Al cabo de una hora, en cuanto mi abuela terminaba de bañarse, los lienzos blancos eran retirados. De inmediato, por los resquicios de las ventanas y las puertas salían un poco de humo y de tibieza cargados con los perfumes del jabón, los aceites y el talco.

IV

En fiestas y ceremonias era obligado el concierto de cohetones sibilantes, atronadores. En el transcurso de su vuelo saturaban el aire con olor a pólvora; al estallar en las alturas despedían capullos de humo blanco que, antes de disolverse tocados por el viento, experimentaban una serie de cambios. Durante su rápida transformación nos apresurábamos a descubrir las formas que la nube iba adquiriendo –burros, caballos, cerdos, liebres, gallinas, codornices, pavos– hasta volverse, según el único maestro de la comarca, un soplo destinado a fundirse con las nubes.

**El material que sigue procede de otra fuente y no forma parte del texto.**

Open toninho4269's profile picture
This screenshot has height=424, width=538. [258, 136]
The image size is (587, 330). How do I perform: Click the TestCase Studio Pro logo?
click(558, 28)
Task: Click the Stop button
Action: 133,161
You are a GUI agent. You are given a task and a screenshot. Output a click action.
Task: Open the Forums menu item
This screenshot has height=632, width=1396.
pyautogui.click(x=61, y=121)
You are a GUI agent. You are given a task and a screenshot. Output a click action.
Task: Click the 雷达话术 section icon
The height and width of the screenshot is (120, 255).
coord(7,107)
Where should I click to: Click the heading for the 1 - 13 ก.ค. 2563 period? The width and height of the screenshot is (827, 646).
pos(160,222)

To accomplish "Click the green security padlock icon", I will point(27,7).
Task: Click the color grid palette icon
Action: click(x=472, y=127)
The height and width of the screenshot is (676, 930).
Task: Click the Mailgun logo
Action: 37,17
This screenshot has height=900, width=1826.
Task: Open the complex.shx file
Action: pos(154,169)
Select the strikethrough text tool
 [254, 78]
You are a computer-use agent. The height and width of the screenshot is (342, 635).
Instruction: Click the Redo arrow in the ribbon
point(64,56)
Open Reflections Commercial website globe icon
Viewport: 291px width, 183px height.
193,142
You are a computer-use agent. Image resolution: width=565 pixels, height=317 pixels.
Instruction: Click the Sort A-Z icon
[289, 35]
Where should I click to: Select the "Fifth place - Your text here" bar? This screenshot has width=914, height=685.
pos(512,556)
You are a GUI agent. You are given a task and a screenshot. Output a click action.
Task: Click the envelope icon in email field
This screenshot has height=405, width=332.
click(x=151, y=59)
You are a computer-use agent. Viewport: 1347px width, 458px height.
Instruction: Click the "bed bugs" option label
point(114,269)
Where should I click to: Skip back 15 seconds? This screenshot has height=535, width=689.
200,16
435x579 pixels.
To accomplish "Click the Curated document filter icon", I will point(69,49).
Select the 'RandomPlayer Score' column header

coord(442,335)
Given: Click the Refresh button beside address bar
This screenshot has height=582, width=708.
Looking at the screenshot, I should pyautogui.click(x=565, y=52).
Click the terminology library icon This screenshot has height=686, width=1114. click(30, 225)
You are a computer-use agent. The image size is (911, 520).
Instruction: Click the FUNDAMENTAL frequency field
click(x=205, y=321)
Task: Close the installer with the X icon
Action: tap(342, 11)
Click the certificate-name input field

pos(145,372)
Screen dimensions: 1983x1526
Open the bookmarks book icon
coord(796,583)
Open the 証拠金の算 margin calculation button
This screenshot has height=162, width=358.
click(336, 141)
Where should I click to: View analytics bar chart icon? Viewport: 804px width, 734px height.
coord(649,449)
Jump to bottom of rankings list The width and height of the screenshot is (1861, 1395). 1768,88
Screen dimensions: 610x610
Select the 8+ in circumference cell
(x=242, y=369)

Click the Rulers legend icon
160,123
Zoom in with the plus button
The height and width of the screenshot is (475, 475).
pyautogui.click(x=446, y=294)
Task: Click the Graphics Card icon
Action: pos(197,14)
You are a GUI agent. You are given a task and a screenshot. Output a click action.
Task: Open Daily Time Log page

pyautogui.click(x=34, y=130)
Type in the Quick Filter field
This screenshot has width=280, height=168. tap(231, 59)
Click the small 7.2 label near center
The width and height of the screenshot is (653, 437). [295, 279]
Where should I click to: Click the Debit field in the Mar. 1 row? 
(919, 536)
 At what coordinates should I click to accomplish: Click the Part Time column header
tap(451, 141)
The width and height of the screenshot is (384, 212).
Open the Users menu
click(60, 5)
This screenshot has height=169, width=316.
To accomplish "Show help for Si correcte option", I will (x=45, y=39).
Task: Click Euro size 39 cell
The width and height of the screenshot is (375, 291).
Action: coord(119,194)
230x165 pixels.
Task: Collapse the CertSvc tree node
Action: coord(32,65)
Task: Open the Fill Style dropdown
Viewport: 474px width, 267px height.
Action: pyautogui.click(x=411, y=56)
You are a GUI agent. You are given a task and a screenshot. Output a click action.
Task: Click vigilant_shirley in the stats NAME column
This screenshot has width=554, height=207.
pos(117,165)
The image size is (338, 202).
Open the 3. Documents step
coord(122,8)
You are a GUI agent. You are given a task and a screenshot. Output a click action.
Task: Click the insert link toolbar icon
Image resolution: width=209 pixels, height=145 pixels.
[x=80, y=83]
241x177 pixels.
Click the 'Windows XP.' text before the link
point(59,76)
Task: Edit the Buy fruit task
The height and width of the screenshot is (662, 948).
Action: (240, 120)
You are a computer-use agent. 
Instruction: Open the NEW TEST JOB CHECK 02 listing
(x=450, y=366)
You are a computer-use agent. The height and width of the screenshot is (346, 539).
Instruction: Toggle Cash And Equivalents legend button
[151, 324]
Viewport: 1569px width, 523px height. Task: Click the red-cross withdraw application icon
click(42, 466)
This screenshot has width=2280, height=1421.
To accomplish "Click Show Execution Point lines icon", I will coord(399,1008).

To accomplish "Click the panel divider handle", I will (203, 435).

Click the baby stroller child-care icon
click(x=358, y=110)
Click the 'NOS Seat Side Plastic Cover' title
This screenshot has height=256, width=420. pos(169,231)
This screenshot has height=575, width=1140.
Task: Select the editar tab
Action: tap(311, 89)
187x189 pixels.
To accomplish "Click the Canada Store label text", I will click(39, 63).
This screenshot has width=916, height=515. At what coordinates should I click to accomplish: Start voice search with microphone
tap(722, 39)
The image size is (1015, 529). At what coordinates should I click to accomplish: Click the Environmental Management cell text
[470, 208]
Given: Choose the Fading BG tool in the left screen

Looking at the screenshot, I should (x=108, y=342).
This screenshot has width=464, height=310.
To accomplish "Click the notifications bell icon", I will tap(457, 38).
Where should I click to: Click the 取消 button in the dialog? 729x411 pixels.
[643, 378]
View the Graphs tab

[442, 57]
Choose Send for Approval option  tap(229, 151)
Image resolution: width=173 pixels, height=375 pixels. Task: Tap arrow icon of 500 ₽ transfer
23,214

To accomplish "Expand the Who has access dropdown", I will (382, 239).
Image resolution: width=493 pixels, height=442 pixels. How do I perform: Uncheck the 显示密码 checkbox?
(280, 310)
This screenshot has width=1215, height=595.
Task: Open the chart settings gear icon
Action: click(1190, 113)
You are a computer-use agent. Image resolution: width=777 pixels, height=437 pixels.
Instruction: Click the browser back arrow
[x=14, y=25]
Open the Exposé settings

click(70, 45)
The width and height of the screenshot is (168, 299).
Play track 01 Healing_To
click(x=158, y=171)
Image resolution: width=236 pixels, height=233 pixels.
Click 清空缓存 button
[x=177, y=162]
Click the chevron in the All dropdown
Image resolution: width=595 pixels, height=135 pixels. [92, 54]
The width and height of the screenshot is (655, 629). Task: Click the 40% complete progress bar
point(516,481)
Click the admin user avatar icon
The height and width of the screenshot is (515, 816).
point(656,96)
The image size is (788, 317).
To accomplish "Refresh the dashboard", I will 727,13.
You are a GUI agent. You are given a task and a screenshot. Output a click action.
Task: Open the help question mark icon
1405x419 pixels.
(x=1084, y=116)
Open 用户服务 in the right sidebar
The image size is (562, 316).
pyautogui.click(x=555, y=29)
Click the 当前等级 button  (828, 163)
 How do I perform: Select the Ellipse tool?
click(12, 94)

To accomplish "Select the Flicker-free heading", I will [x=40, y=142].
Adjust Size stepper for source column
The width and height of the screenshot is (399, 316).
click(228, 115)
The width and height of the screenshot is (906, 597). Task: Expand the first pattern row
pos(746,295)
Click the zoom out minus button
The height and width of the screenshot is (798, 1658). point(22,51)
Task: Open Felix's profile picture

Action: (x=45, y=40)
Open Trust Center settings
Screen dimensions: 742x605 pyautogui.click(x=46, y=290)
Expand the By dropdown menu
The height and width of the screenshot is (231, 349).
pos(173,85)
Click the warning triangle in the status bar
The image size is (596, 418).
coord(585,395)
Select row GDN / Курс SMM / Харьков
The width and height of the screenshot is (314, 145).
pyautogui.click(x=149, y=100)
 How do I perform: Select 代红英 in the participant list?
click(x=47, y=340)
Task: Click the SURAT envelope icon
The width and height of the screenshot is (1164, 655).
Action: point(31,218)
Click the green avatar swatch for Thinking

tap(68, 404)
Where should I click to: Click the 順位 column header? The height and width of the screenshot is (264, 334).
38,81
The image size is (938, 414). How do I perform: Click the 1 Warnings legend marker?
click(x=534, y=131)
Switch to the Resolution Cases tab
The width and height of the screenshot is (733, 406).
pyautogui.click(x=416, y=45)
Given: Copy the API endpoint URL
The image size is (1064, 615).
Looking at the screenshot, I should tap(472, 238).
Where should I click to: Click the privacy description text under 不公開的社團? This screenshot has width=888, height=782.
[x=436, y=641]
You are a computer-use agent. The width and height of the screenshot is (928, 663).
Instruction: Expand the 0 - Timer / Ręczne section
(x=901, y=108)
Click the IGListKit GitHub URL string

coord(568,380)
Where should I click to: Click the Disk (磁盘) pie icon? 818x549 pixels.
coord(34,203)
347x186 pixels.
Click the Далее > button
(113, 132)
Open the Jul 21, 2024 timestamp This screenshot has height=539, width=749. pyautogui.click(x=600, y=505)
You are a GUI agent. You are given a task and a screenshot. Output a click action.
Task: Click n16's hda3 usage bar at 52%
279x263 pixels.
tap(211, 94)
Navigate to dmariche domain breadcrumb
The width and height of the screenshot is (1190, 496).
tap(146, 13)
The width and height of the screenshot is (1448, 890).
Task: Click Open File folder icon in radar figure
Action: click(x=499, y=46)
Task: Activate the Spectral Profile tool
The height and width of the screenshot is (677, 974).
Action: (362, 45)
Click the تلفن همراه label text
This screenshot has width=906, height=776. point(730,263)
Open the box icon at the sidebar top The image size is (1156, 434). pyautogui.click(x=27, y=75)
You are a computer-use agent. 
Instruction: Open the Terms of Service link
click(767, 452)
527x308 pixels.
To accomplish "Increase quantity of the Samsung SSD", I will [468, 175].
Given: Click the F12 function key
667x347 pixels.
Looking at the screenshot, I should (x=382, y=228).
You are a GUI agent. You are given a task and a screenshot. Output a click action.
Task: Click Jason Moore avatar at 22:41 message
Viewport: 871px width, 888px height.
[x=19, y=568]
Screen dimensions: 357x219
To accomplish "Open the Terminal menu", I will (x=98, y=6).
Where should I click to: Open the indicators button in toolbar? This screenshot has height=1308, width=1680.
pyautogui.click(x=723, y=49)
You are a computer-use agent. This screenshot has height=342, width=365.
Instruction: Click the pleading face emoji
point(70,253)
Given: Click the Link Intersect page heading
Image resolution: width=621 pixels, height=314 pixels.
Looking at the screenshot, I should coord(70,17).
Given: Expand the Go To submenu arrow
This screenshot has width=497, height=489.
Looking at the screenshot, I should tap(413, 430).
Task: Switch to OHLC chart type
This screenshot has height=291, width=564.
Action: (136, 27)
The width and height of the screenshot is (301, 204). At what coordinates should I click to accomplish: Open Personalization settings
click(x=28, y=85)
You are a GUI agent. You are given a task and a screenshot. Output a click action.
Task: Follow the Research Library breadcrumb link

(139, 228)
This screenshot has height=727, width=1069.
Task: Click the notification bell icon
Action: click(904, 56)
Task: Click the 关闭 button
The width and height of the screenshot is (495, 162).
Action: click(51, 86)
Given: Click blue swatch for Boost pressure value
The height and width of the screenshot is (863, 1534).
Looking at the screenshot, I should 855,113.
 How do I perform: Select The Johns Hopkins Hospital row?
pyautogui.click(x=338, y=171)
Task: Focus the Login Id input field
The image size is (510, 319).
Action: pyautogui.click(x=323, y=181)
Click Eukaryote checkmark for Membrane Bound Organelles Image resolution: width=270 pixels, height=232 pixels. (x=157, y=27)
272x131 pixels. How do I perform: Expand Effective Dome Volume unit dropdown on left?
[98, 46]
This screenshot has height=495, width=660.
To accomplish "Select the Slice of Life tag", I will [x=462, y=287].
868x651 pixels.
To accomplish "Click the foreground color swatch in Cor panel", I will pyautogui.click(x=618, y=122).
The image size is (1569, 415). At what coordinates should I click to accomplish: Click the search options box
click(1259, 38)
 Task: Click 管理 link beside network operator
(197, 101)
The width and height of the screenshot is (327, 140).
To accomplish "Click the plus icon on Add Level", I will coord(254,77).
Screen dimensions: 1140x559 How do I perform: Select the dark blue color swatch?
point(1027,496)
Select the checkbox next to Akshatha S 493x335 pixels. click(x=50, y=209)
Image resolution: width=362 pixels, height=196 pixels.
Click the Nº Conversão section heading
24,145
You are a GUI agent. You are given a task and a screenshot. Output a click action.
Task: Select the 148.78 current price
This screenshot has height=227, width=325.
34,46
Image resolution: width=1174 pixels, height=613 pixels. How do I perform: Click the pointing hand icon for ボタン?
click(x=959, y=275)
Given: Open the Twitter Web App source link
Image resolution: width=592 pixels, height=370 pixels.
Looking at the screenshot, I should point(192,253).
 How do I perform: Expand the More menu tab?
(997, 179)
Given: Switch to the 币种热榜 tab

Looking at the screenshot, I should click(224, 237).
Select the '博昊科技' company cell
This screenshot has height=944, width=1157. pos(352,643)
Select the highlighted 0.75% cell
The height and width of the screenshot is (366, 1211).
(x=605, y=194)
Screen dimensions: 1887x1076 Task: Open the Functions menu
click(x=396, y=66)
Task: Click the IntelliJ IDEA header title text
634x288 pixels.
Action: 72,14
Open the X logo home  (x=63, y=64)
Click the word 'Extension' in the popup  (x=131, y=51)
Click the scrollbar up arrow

Inspirados por tal enseñanza, los niños ansiábamos las escasas temporadas de lluvia porque teníamos la secreta esperanza de que las gotas nos devolvieran aquel zoológico inventado por la fugacidad del humo blanco.

V

También las ceremonias fúnebres eran acompañadas del fragor de los cohetones. Sus estallidos disimulaban el llanto y los pasos de los deudos rumbo al panteón; sus nubes blancas se mantenían flotando en el aire como banderas de paz pidiéndole una tregua al dolor.

La inhumación concluía con llantos desgarradores, rezos, palabras de consuelo, paletadas de tierra desgranándose sobre el ataúd. Acompañados de una comitiva que poco a poco iba disolviendo, los deudos regresaban a su casa para enfrentarse a solas con el vacío dejado por el ausente. A esas horas el aire aún olía a pólvora, pero del humo no quedaba nada: presagio del olvido.

VI

El humo del tabaco incensaba los momentos de decisión, las horas de intenso dolor o plenitud, las buenas o las malas noticias, el instante del rencuentro o la separación.

En las horas diurnas aquellas columnas de humo, delgadas e intermitentes, señalaban los breves momentos de descanso o de sobremesa; por las noches, protegían nuestro anonadamiento ante la transformación del paisaje, o anunciaban el principio de largas conversaciones en torno a parientes, conocidos, amigos y enemigos.

En aquellas charlas nocturnas también se hablaba de aparecidos y fantasmas que nos estremecían. Se materializaban en la oscuridad, pero después, con las primeras luces, se desvanecían como las brasas de los cigarros de hoja y las columnas de humo.

De aquellas noches sólo perduraban el recuerdo y un vago olor a tabaco.